- [Passage given]:
== == ==

April storms,
April showers
We live in a world of sell-side cuts,
of radical automation, of the daunting
search for liquidity and of relentless
concern over regulation. As this
month’s interviews with the buy-side
will reveal, the asset management
community is already making brave
decisions about how to adapt to
this new world – decisions which
in some cases will overturn longestablished models.
In equities, some firms are
cutting broker lists and ruthlessly
discarding products and services
that are seen as “unnecessary”
or duplicated. As Paul Weller of
British post-punk band The Jam
wrote in 1979:
“…the values that we had once
upon a time
Seem stupid now,
‘cause the rent must be paid
And some bonds severed, and
others made.”
One might well argue that these
words could apply just as easily
to the process of buy-side
emancipation and independence
from the sell-side that figures
so prominently in 2016. Shorter
broker lists, and a trimmed-down
range of trading tools such as
algorithms, may be the inevitable
price to pay in a drive to reduce
costs and boost efficiency.

== == ==

- [Extracted data]:

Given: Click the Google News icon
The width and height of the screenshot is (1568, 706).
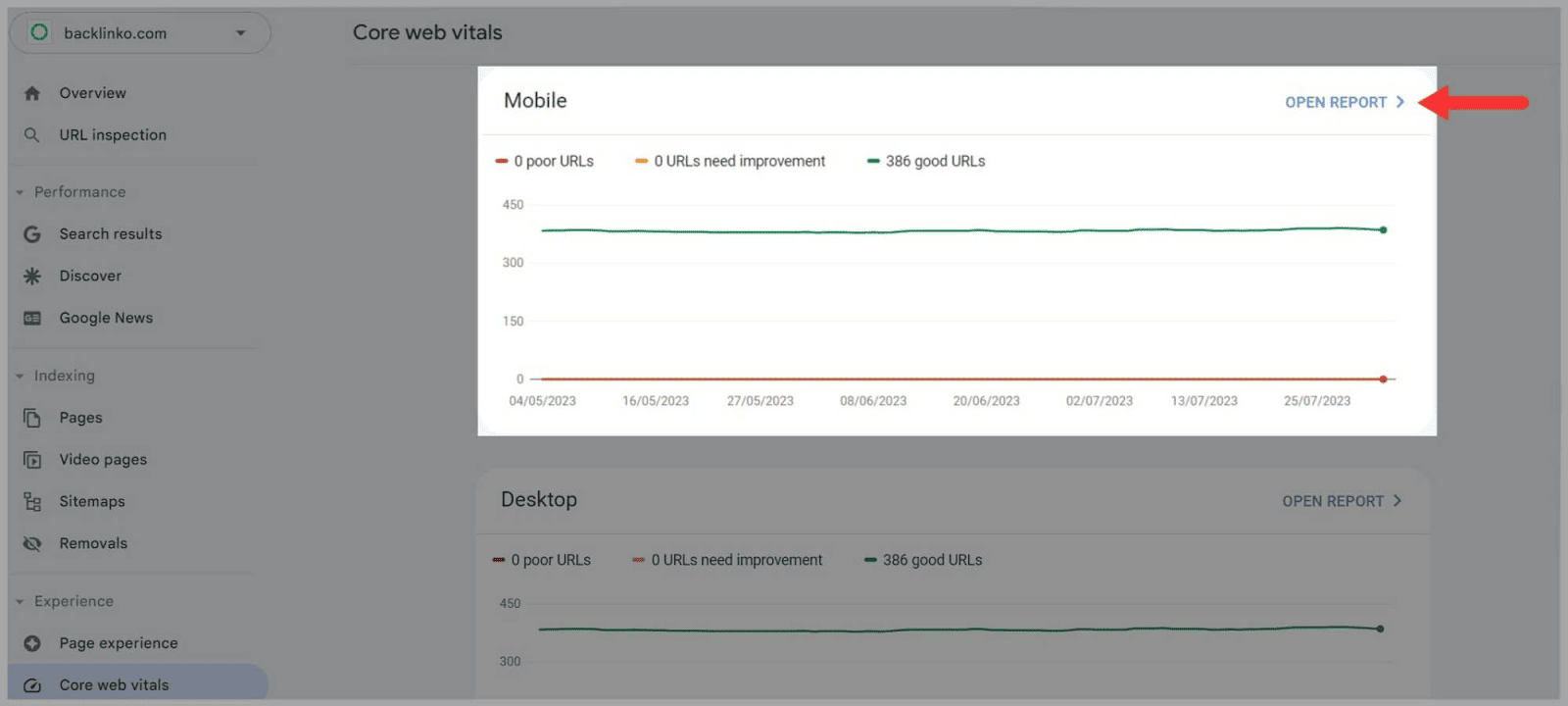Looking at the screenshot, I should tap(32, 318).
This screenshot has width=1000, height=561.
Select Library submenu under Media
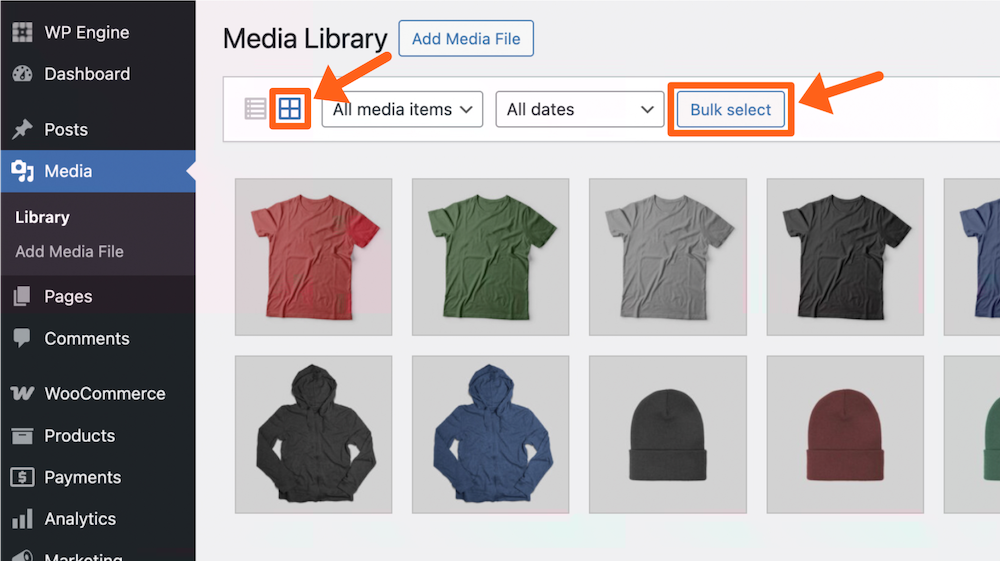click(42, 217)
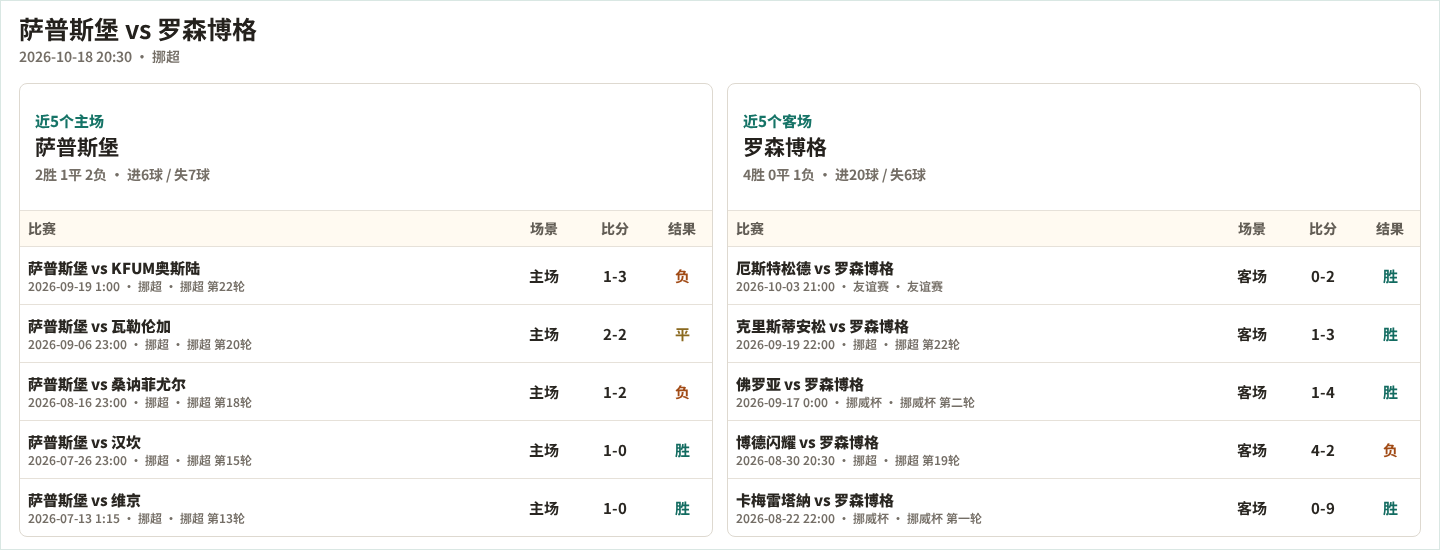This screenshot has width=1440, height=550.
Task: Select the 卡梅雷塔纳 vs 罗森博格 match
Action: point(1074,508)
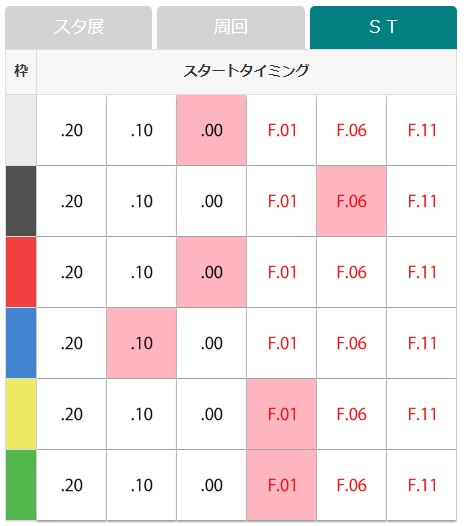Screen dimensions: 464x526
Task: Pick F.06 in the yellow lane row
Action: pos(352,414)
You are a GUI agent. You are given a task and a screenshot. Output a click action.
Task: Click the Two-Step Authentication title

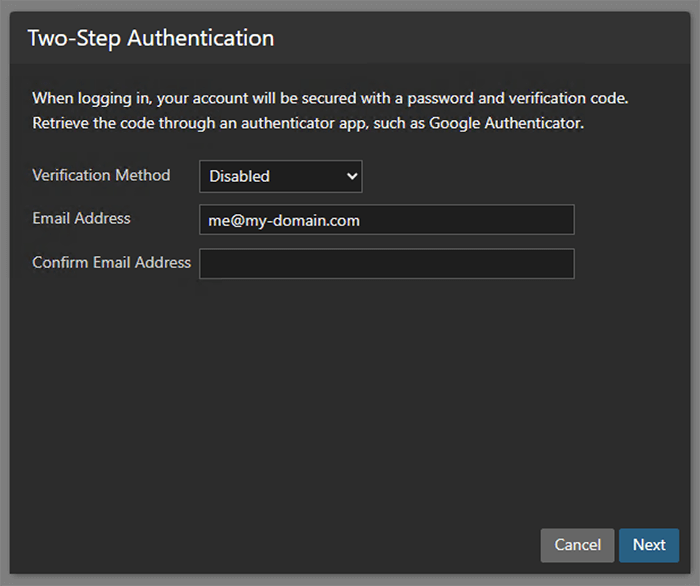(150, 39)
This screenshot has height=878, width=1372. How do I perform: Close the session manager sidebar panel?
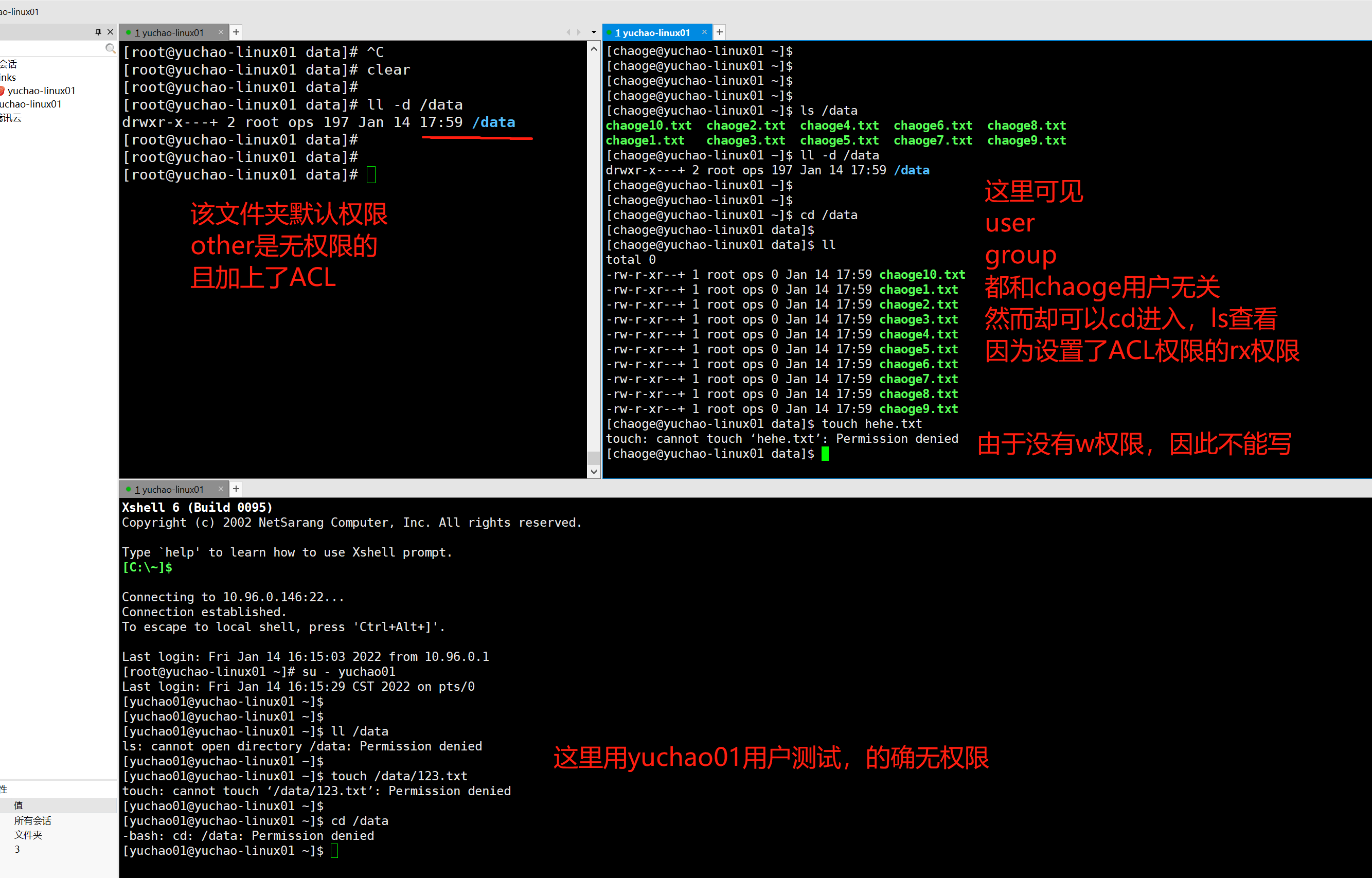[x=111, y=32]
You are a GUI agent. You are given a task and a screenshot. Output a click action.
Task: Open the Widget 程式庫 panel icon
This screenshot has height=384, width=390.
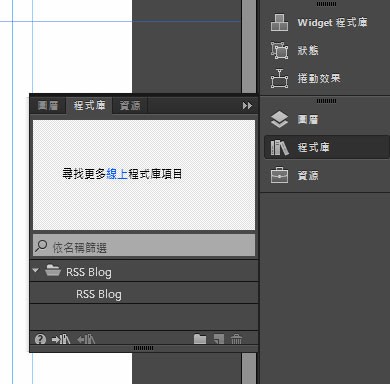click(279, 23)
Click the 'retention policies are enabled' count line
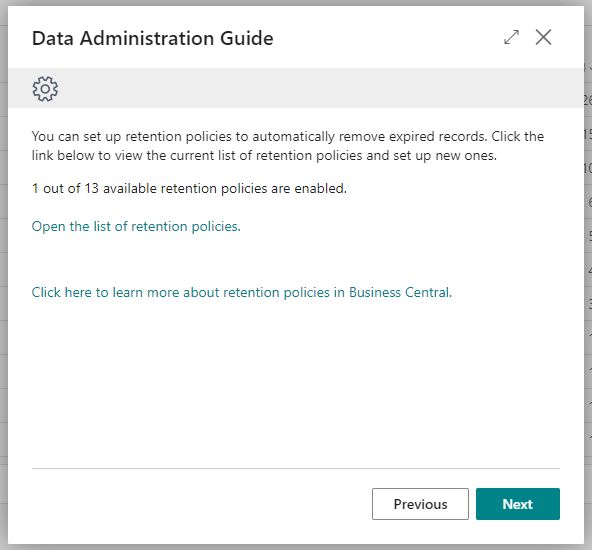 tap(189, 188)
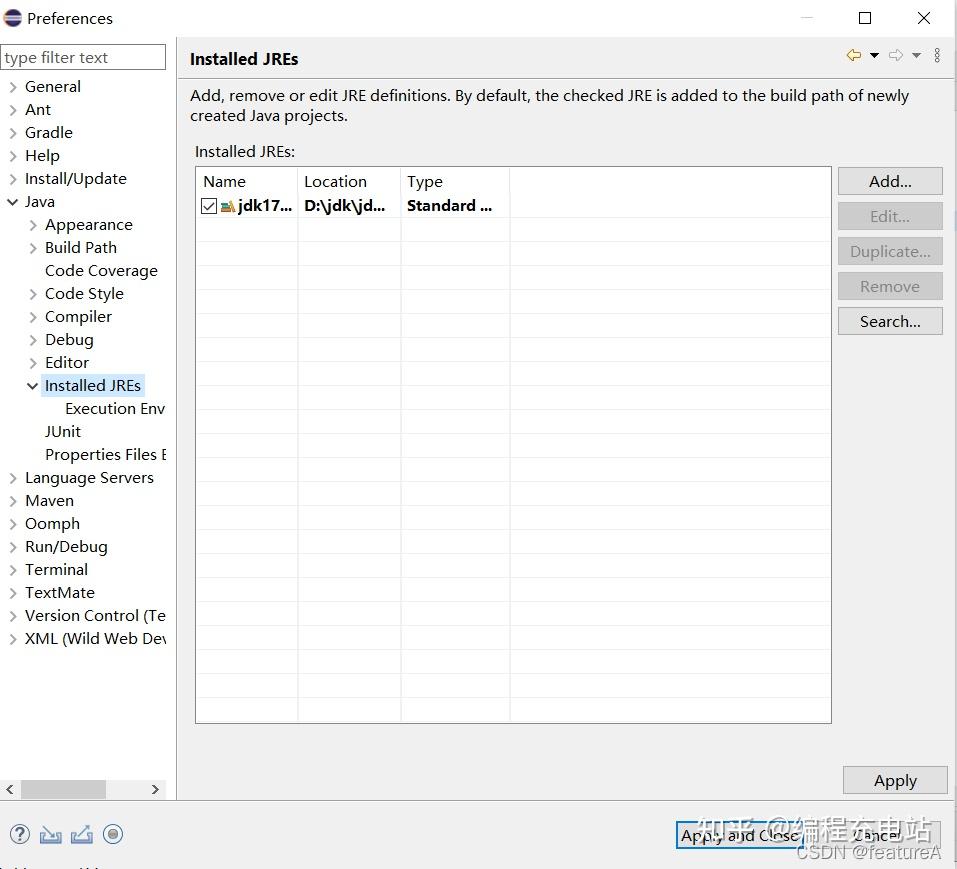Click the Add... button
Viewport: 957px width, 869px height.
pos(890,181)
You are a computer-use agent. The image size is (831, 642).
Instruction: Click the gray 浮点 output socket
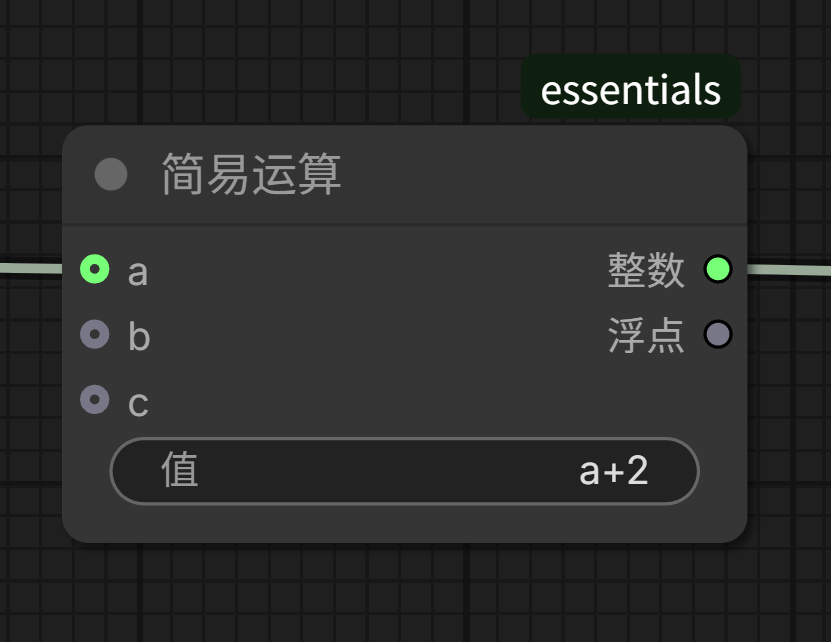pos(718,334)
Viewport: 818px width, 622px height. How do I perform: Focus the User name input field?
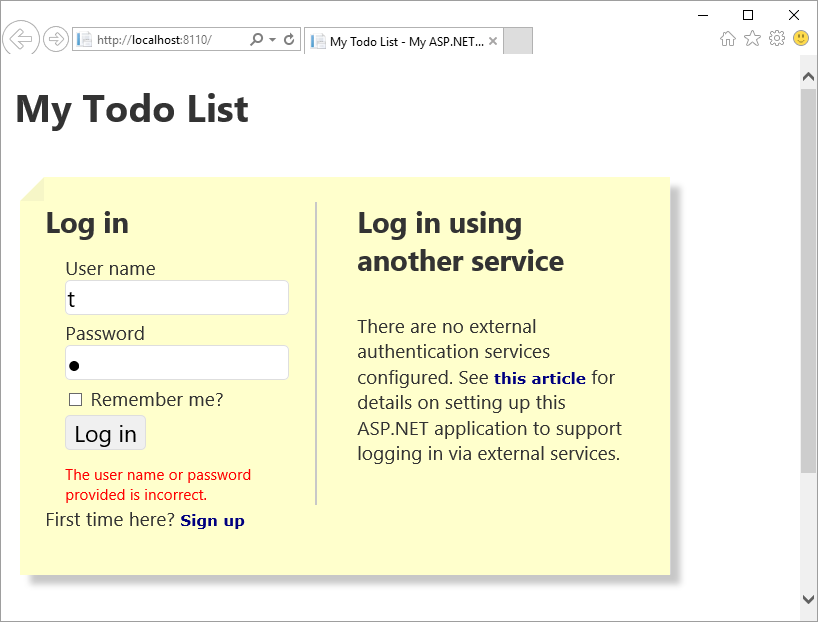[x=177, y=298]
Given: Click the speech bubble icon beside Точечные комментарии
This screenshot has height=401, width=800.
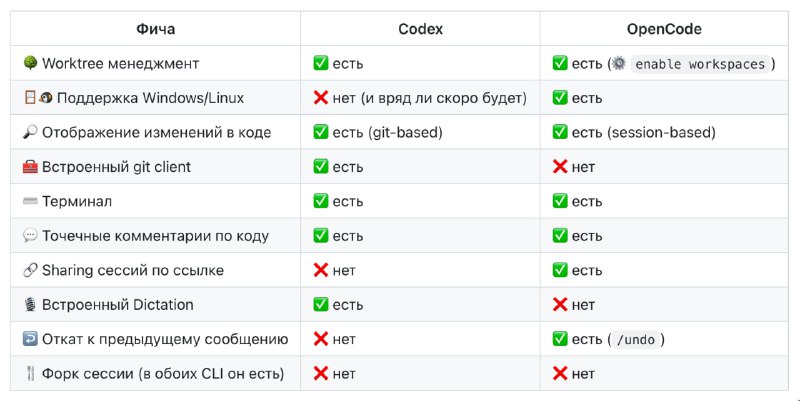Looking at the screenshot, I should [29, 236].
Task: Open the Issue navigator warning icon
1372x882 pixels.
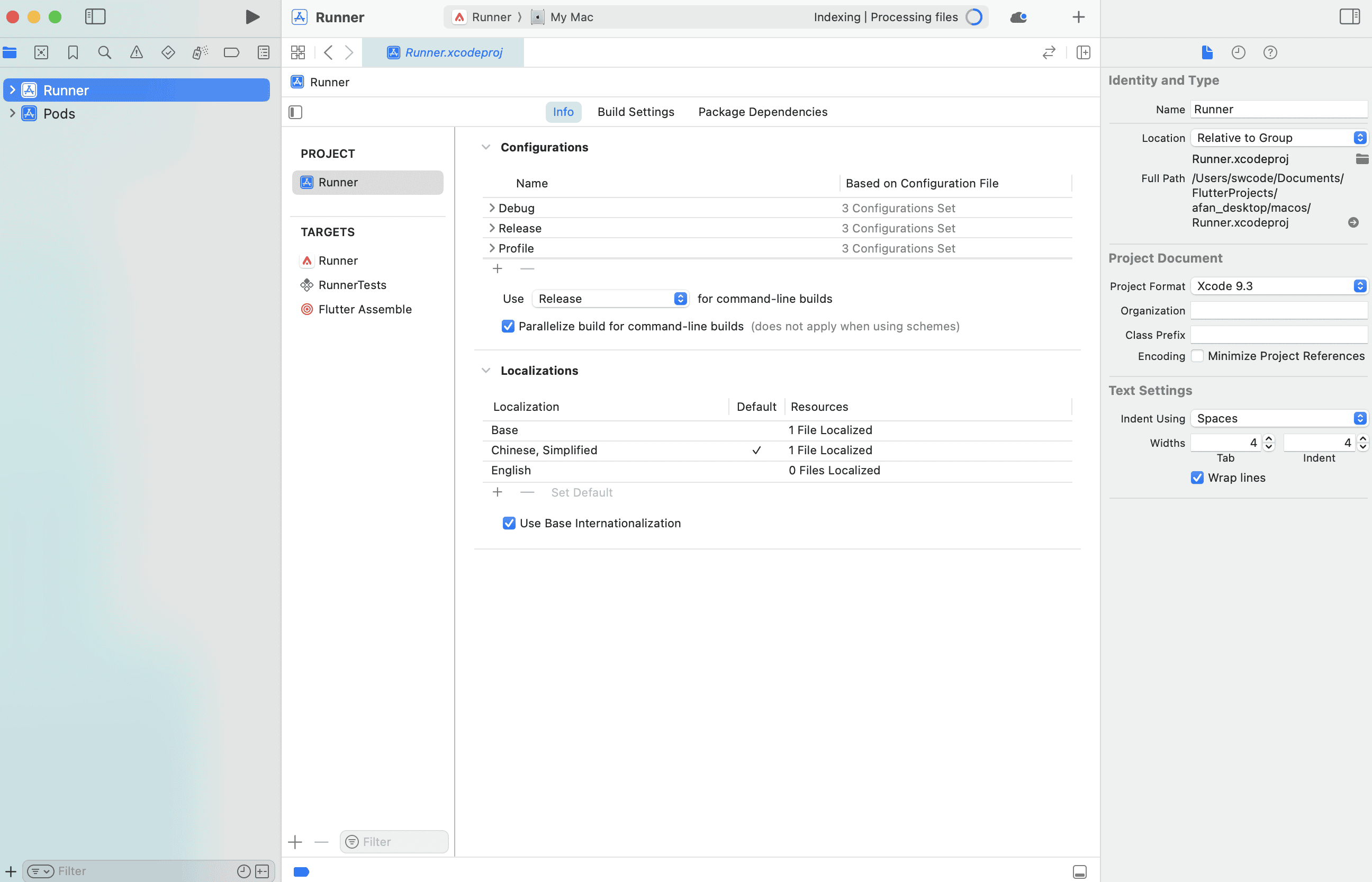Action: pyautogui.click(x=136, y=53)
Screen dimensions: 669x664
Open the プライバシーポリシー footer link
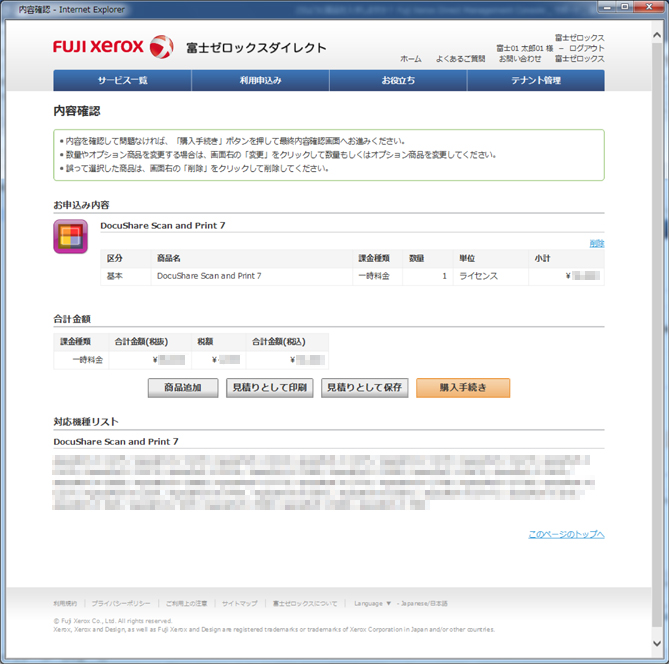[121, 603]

== == ==

- [Requirements]:
Reproduce the part of the buy-side editorial above that runs from "One might well" up to and including "and boost efficiency.".

- [Task result]:
One might well argue that these
words could apply just as easily
to the process of buy-side
emancipation and independence
from the sell-side that figures
so prominently in 2016. Shorter
broker lists, and a trimmed-down
range of trading tools such as
algorithms, may be the inevitable
price to pay in a drive to reduce
costs and boost efficiency.